Note: Key Point: Monitor fallback behavior explicitly; hidden fallback can invalidate performance assumptions.
rocket_launch
Release Strategy for Mobile Edge
Use staged rollout and observability to control real-world variance.
Staged Promotion
Promote new model-runtime bundles through canary cohorts before broad rollout to catch device-specific regressions. Rollback plans should be tested, not just documented.
Operational Telemetry
Track inference latency, failure counts, model version distribution, and resource usage at runtime. This telemetry closes the loop between model teams and mobile engineering.
Handoff Artifact
Keep platform-specific runbooks for fallback diagnostics and performance triage as part of release documentation.
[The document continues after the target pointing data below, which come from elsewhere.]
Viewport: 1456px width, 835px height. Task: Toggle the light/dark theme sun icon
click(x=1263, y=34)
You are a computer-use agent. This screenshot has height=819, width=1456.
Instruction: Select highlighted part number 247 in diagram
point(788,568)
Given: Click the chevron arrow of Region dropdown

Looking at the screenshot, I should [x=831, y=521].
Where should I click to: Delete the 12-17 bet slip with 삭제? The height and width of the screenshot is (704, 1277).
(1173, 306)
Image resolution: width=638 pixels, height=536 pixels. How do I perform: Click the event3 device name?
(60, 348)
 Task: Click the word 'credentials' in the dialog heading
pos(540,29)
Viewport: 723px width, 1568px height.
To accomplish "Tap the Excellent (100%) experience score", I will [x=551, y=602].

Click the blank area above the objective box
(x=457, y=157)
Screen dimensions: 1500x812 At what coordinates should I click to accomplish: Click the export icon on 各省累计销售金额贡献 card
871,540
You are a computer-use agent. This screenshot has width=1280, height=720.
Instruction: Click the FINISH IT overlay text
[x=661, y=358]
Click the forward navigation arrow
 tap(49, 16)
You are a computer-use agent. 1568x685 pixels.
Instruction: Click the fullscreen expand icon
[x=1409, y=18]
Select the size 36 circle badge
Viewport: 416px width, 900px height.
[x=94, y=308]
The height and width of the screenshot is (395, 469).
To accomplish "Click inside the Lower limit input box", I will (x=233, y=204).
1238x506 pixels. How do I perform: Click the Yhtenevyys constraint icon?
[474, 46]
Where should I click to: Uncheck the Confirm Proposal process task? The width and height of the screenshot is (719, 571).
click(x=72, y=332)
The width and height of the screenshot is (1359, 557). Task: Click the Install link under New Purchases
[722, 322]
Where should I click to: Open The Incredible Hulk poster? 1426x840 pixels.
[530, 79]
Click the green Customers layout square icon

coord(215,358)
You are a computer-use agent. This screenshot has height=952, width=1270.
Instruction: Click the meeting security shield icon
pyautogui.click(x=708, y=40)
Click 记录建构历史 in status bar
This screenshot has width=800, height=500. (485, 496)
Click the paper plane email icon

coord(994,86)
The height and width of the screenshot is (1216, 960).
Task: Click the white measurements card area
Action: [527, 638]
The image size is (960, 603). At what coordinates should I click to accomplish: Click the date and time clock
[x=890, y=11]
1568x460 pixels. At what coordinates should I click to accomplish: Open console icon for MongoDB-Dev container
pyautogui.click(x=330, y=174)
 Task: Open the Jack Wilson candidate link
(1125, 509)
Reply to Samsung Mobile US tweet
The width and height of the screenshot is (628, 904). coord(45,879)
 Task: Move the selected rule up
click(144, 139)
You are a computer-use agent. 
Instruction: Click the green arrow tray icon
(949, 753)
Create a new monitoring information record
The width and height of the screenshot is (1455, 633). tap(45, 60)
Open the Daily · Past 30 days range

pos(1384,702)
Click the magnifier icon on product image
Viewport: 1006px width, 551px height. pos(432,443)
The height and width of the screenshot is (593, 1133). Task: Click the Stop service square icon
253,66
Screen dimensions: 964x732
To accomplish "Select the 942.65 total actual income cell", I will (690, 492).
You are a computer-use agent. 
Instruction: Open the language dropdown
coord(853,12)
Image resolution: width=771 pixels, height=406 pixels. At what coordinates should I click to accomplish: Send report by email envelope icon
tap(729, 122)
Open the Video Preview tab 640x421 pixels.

Review it at each release checkpoint so assumptions remain current.
Note: Key Point: Mobile edge deployment success depends on release engineering as much as model quality.
mobile_off
Mobile Deployment Pitfalls
Cross-device variance can invalidate assumptions built on one test phone.
Pitfall Examples
Frequent pitfalls include unsupported delegates on older devices, binary size creep from broad operator inclusion, and startup regressions after runtime upgrades. These issues can pass small internal tests and fail at scale.
Mitigation Pattern
Use tiered device matrices, staged rollout cohorts, and fallback observability in production telemetry. This reduces broad-impact regressions and enables targeted hotfixes.
Note: Key Point: Device-tier testing and phased rollout are essential for stable mobile edge deployment.
check_circle
Runtime Promotion Checklist
Promote runtime-model bundles using explicit criteria.
Checklist Items
Confirm operator compatibility, delegate behavior, startup budget, runtime memory budget, and p95 latency on each supported device tier. Include rollback feasibility in every approval decision.
Go-Live Gate
Require production telemetry hooks to be live before broad rollout so regressions can be detected quickly. Monitoring readiness is a deployment requirement, not a post-launch task.
Note: Key Point: Runtime promotion should be evidence-based and telemetry-enabled from day one.